Go through the entries below from the first line and output each one exactly, up to and including the line with "For every named target in this 424×2576".

Records to use below:

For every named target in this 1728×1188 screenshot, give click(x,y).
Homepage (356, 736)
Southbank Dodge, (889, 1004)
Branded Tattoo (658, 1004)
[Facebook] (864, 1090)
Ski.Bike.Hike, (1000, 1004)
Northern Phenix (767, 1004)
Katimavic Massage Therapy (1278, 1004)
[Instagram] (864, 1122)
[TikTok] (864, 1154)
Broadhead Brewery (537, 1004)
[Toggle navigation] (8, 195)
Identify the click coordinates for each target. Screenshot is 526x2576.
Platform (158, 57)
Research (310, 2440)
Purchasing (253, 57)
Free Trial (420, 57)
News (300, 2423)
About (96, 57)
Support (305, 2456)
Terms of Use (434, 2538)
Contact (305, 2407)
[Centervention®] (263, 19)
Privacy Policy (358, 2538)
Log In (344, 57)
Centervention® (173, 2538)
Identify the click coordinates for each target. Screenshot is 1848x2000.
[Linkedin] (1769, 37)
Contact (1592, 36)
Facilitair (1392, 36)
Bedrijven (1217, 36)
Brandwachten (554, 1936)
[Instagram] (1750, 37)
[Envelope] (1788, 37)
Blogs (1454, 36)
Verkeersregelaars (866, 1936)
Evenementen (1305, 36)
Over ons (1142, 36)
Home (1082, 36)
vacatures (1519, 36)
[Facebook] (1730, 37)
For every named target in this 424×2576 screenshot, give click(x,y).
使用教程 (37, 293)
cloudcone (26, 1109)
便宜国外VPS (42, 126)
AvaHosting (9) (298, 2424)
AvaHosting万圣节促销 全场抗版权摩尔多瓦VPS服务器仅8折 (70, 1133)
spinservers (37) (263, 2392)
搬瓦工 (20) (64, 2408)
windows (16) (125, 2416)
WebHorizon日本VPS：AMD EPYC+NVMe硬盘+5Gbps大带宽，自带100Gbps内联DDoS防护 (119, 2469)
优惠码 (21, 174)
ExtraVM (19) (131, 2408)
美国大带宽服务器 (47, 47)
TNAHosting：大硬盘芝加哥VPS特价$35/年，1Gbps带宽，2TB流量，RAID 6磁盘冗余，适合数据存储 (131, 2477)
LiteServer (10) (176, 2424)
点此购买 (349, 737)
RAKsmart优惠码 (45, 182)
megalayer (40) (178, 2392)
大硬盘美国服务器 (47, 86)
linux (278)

End of Records to use.

■ Written solution ■
For every named target in this 1728×1188 screenshot, give click(x,y).
Homepage (356, 736)
Southbank Dodge, (889, 1004)
Branded Tattoo (658, 1004)
[Facebook] (864, 1090)
Ski.Bike.Hike, (1000, 1004)
Northern Phenix (767, 1004)
Katimavic Massage Therapy (1278, 1004)
[Instagram] (864, 1122)
[TikTok] (864, 1154)
Broadhead Brewery (537, 1004)
[Toggle navigation] (8, 195)
Identify the click coordinates for each target. Screenshot is 526x2576.
Platform (158, 57)
Research (310, 2440)
Purchasing (253, 57)
Free Trial (420, 57)
News (300, 2423)
About (96, 57)
Support (305, 2456)
Terms of Use (434, 2538)
Contact (305, 2407)
[Centervention®] (263, 19)
Privacy Policy (358, 2538)
Log In (344, 57)
Centervention® (173, 2538)
Identify the click coordinates for each target. Screenshot is 1848x2000.
[Linkedin] (1769, 37)
Contact (1592, 36)
Facilitair (1392, 36)
Bedrijven (1217, 36)
Brandwachten (554, 1936)
[Instagram] (1750, 37)
[Envelope] (1788, 37)
Blogs (1454, 36)
Verkeersregelaars (866, 1936)
Evenementen (1305, 36)
Over ons (1142, 36)
Home (1082, 36)
vacatures (1519, 36)
[Facebook] (1730, 37)
For every named target in this 424×2576 screenshot, give click(x,y).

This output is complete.